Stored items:

--------------------------------------------------

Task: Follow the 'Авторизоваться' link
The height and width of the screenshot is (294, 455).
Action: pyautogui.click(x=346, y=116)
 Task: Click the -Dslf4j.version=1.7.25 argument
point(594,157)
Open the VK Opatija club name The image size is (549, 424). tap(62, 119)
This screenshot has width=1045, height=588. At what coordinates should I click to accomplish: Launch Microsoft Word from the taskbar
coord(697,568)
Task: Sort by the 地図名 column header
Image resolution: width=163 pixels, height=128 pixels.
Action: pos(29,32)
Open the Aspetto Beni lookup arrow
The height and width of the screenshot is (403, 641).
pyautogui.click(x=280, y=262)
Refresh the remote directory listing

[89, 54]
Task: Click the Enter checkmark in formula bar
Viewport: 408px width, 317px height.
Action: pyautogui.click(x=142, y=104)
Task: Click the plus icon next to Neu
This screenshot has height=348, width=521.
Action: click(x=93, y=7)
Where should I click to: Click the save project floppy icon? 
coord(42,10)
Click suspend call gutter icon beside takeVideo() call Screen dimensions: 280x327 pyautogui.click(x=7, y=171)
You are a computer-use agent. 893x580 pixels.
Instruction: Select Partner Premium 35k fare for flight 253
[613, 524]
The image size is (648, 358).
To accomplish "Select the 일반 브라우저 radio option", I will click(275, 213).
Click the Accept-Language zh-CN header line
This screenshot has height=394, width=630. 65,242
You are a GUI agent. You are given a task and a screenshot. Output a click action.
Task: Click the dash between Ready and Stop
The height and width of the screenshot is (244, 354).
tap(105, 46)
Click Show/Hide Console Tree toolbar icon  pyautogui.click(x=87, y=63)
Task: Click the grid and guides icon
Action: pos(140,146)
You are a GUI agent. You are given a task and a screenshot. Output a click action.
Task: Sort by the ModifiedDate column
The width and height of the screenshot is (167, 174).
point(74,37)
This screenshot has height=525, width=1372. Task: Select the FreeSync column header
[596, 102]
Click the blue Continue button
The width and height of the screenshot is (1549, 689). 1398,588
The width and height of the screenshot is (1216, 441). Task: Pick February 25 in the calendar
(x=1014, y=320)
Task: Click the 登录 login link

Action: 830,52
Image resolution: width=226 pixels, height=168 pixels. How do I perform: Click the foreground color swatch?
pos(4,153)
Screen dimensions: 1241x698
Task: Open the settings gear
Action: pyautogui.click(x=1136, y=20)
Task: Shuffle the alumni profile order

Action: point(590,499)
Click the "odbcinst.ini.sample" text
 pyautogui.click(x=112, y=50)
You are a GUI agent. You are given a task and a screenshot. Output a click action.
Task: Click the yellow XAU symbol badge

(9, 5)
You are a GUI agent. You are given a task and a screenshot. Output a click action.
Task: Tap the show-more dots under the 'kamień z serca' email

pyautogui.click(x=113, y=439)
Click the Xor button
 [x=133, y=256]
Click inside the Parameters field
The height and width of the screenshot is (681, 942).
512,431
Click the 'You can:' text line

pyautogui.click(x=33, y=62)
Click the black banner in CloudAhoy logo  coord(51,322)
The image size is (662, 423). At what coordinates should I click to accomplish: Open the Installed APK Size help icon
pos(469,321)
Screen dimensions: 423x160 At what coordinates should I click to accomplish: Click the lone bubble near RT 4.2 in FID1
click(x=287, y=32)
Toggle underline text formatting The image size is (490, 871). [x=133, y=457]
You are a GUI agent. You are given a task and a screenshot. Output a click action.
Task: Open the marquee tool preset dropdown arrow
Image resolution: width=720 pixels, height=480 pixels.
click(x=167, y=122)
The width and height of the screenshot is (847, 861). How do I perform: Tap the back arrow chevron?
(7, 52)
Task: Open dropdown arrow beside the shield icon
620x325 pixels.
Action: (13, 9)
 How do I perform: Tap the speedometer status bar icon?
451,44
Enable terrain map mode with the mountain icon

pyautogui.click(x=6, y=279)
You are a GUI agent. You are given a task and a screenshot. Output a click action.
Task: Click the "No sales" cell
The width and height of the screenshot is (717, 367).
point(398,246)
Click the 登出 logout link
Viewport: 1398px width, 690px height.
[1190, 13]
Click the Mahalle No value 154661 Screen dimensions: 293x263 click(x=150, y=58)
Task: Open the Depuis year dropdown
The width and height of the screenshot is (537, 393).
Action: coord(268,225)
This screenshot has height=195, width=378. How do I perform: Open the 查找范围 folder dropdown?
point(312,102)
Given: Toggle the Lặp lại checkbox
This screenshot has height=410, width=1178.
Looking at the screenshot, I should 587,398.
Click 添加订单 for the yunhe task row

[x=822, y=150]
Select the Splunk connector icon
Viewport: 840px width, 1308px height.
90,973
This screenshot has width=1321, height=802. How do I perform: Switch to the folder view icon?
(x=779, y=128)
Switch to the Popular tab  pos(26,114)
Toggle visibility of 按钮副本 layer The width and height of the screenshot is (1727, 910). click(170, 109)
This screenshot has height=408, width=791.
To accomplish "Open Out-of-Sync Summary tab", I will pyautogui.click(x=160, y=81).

--------------------------------------------------

▶ _Work task_: An exact copy of all the entries above is what is needed.

▶ _Task answer_:
Task: Follow the 'Авторизоваться' link
The height and width of the screenshot is (294, 455).
Action: pyautogui.click(x=346, y=116)
 Task: Click the -Dslf4j.version=1.7.25 argument
point(594,157)
Open the VK Opatija club name The image size is (549, 424). tap(62, 119)
This screenshot has width=1045, height=588. At what coordinates should I click to accomplish: Launch Microsoft Word from the taskbar
coord(697,568)
Task: Sort by the 地図名 column header
Image resolution: width=163 pixels, height=128 pixels.
Action: pos(29,32)
Open the Aspetto Beni lookup arrow
The height and width of the screenshot is (403, 641).
pyautogui.click(x=280, y=262)
Refresh the remote directory listing

[89, 54]
Task: Click the Enter checkmark in formula bar
Viewport: 408px width, 317px height.
Action: pyautogui.click(x=142, y=104)
Task: Click the plus icon next to Neu
This screenshot has height=348, width=521.
Action: click(x=93, y=7)
Where should I click to: Click the save project floppy icon? 
coord(42,10)
Click suspend call gutter icon beside takeVideo() call Screen dimensions: 280x327 pyautogui.click(x=7, y=171)
You are a computer-use agent. 893x580 pixels.
Instruction: Select Partner Premium 35k fare for flight 253
[613, 524]
The image size is (648, 358).
To accomplish "Select the 일반 브라우저 radio option", I will click(275, 213).
Click the Accept-Language zh-CN header line
This screenshot has height=394, width=630. 65,242
You are a GUI agent. You are given a task and a screenshot. Output a click action.
Task: Click the dash between Ready and Stop
The height and width of the screenshot is (244, 354).
tap(105, 46)
Click Show/Hide Console Tree toolbar icon  pyautogui.click(x=87, y=63)
Task: Click the grid and guides icon
Action: pos(140,146)
You are a GUI agent. You are given a task and a screenshot. Output a click action.
Task: Sort by the ModifiedDate column
The width and height of the screenshot is (167, 174).
point(74,37)
This screenshot has height=525, width=1372. Task: Select the FreeSync column header
[596, 102]
Click the blue Continue button
The width and height of the screenshot is (1549, 689). 1398,588
The width and height of the screenshot is (1216, 441). Task: Pick February 25 in the calendar
(x=1014, y=320)
Task: Click the 登录 login link

Action: 830,52
Image resolution: width=226 pixels, height=168 pixels. How do I perform: Click the foreground color swatch?
pos(4,153)
Screen dimensions: 1241x698
Task: Open the settings gear
Action: pyautogui.click(x=1136, y=20)
Task: Shuffle the alumni profile order

Action: point(590,499)
Click the "odbcinst.ini.sample" text
 pyautogui.click(x=112, y=50)
You are a GUI agent. You are given a task and a screenshot. Output a click action.
Task: Click the yellow XAU symbol badge

(9, 5)
You are a GUI agent. You are given a task and a screenshot. Output a click action.
Task: Tap the show-more dots under the 'kamień z serca' email

pyautogui.click(x=113, y=439)
Click the Xor button
 [x=133, y=256]
Click inside the Parameters field
The height and width of the screenshot is (681, 942).
512,431
Click the 'You can:' text line

pyautogui.click(x=33, y=62)
Click the black banner in CloudAhoy logo  coord(51,322)
The image size is (662, 423). At what coordinates should I click to accomplish: Open the Installed APK Size help icon
pos(469,321)
Screen dimensions: 423x160 At what coordinates should I click to accomplish: Click the lone bubble near RT 4.2 in FID1
click(x=287, y=32)
Toggle underline text formatting The image size is (490, 871). [x=133, y=457]
You are a GUI agent. You are given a task and a screenshot. Output a click action.
Task: Open the marquee tool preset dropdown arrow
Image resolution: width=720 pixels, height=480 pixels.
click(x=167, y=122)
The width and height of the screenshot is (847, 861). How do I perform: Tap the back arrow chevron?
(7, 52)
Task: Open dropdown arrow beside the shield icon
620x325 pixels.
Action: (13, 9)
 How do I perform: Tap the speedometer status bar icon?
451,44
Enable terrain map mode with the mountain icon

pyautogui.click(x=6, y=279)
You are a GUI agent. You are given a task and a screenshot. Output a click action.
Task: Click the "No sales" cell
The width and height of the screenshot is (717, 367).
point(398,246)
Click the 登出 logout link
Viewport: 1398px width, 690px height.
[1190, 13]
Click the Mahalle No value 154661 Screen dimensions: 293x263 click(x=150, y=58)
Task: Open the Depuis year dropdown
The width and height of the screenshot is (537, 393).
Action: coord(268,225)
This screenshot has height=195, width=378. How do I perform: Open the 查找范围 folder dropdown?
point(312,102)
Given: Toggle the Lặp lại checkbox
This screenshot has height=410, width=1178.
Looking at the screenshot, I should 587,398.
Click 添加订单 for the yunhe task row

[x=822, y=150]
Select the Splunk connector icon
Viewport: 840px width, 1308px height.
90,973
This screenshot has width=1321, height=802. How do I perform: Switch to the folder view icon?
(x=779, y=128)
Switch to the Popular tab  pos(26,114)
Toggle visibility of 按钮副本 layer The width and height of the screenshot is (1727, 910). click(170, 109)
This screenshot has height=408, width=791.
To accomplish "Open Out-of-Sync Summary tab", I will pyautogui.click(x=160, y=81).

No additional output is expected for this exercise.